Então, a Pampulha é um exemplo de sucesso a ser seguido em BH? Totalmente. Estamos falando sobre um Patrimônio Cultural da Humanidade, que segue sendo um dos principais símbolos da cidade. É um dos mais procurados para visitação. Já fizemos um trabalho na orla da lagoa da Pampulha, quando o Parque Ecológico estava em pleno funcionamento, antes da pandemia de Covid-19 e dos casos de febre maculosa, com 40 mil pessoas visitando o espaço em cada final de semana. Além disso, tem o Mineirão, que é outro fator de atrativo turístico. Temos que incentivar o crescimento dos pontos que atraem as pessoas.

Muito se fala no relevo de Belo Horizonte e que isso atrapalha o desenvolvimento. Concorda com isso? A cidade montanhosa é muito mais elegante do que a plana. É uma delícia andar pela cidade e ver tudo que acontece em diferentes e variados planos. Só que o planejamento tem que ser feito sem brigar com a topografia da cidade. Há correções que precisam acontecer e têm soluções. Relevo não pode ser justificativa. Contemplar a serra do Curral parece algo irreal devido a tamanha beleza. O fundo azul na chapada é muito impressionante. Não penso em nenhum problema como insolúvel. Insolúvel é a falta de esperança.
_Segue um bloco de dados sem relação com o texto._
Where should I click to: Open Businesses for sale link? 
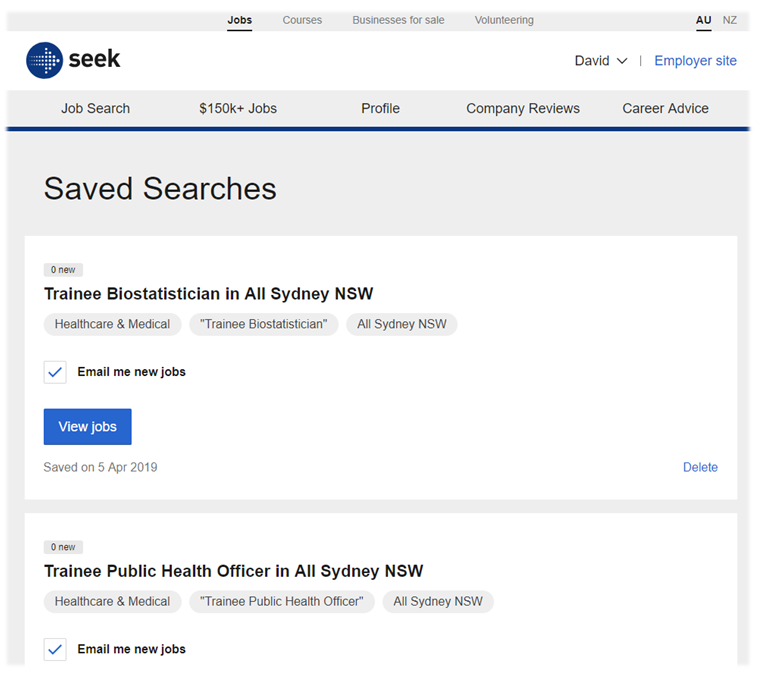click(x=398, y=20)
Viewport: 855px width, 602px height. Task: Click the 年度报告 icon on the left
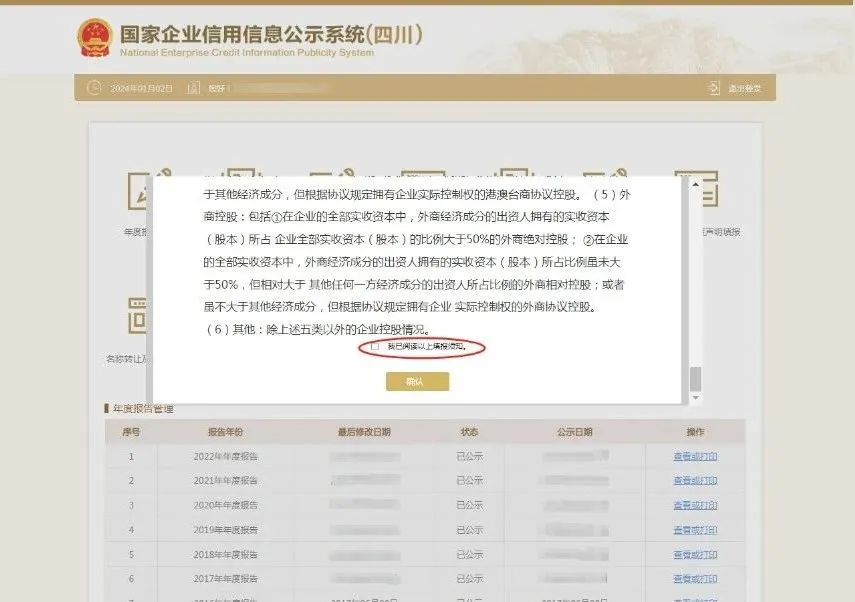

Qual o maior erro na administração dos problemas estruturais da cidade? O improviso. Erram por não pensar em longo prazo. As cidades, não só a capital mineira, são administradas por fatalidade. Só quando o problema fica imenso é que atuam nele. Por exemplo, se um buraco está pequeno, deixam lá até cair um ônibus e somente depois vão resolver. A falta de planejamento é assim. O avanço da tecnologia nos permite prever o que está para acontecer. Digo que estamos vivendo na época da sociedade do tédio. Você não tem esperança do futuro, e isso é aterrorizante quando pensamos na nossa realidade, pois significa a perda do horizonte. Nós somos o belo horizonte, logo temos que mirar o futuro e construir o nosso jeito de viver. Há duas formas de aproveitar a vida: pensando nas potencialidades ou contemplando o que acontece. Se pensarmos só nos problemas, por exemplo, ficaremos paralisados. Temos que sonhar. Nada é fixo, nem mesmo os problemas, para quem pensa e sonha. Pés nos chãos, olhos no horizonte e cabeça nas estrelas. 

O que deveria, então, ser feito em Belo Horizonte? Eu faria a administração dos problemas pelas regiões, pois não dá para tratar a cidade de maneira igual. Cada lugar tem suas características próprias, logo não dá para tratar o bairro Floresta igual à Serra e igual ao Alto dos Pinheiros. Outro ponto seria proporcionar mais participação popular na resolução dos problemas. Quando se tem o diálogo com a população, você aplica uma força positiva, que gera resultados satisfatórios e mais acolhedores. Também sou a favor de uma cidade mais inclusiva. É preciso um planejamento mais integrado e menos elitista. Precisamos ter menos muros e mais parques, mais ruas arborizadas. Isso não é difícil. Estamos perdendo nossas árvores. A “Cidade Jardim” está acabando, pois não plantamos outras árvores. Os parques lineares são necessários para fazer a conexão da população com o meio ambiente. Ainda mais pensando nas mudanças climáticas, de que já estamos sentindo os impactos. BH tem que ser permeada pelo verde. O nome disso é “planejamento”. Os arquitetos terão trabalho no futuro.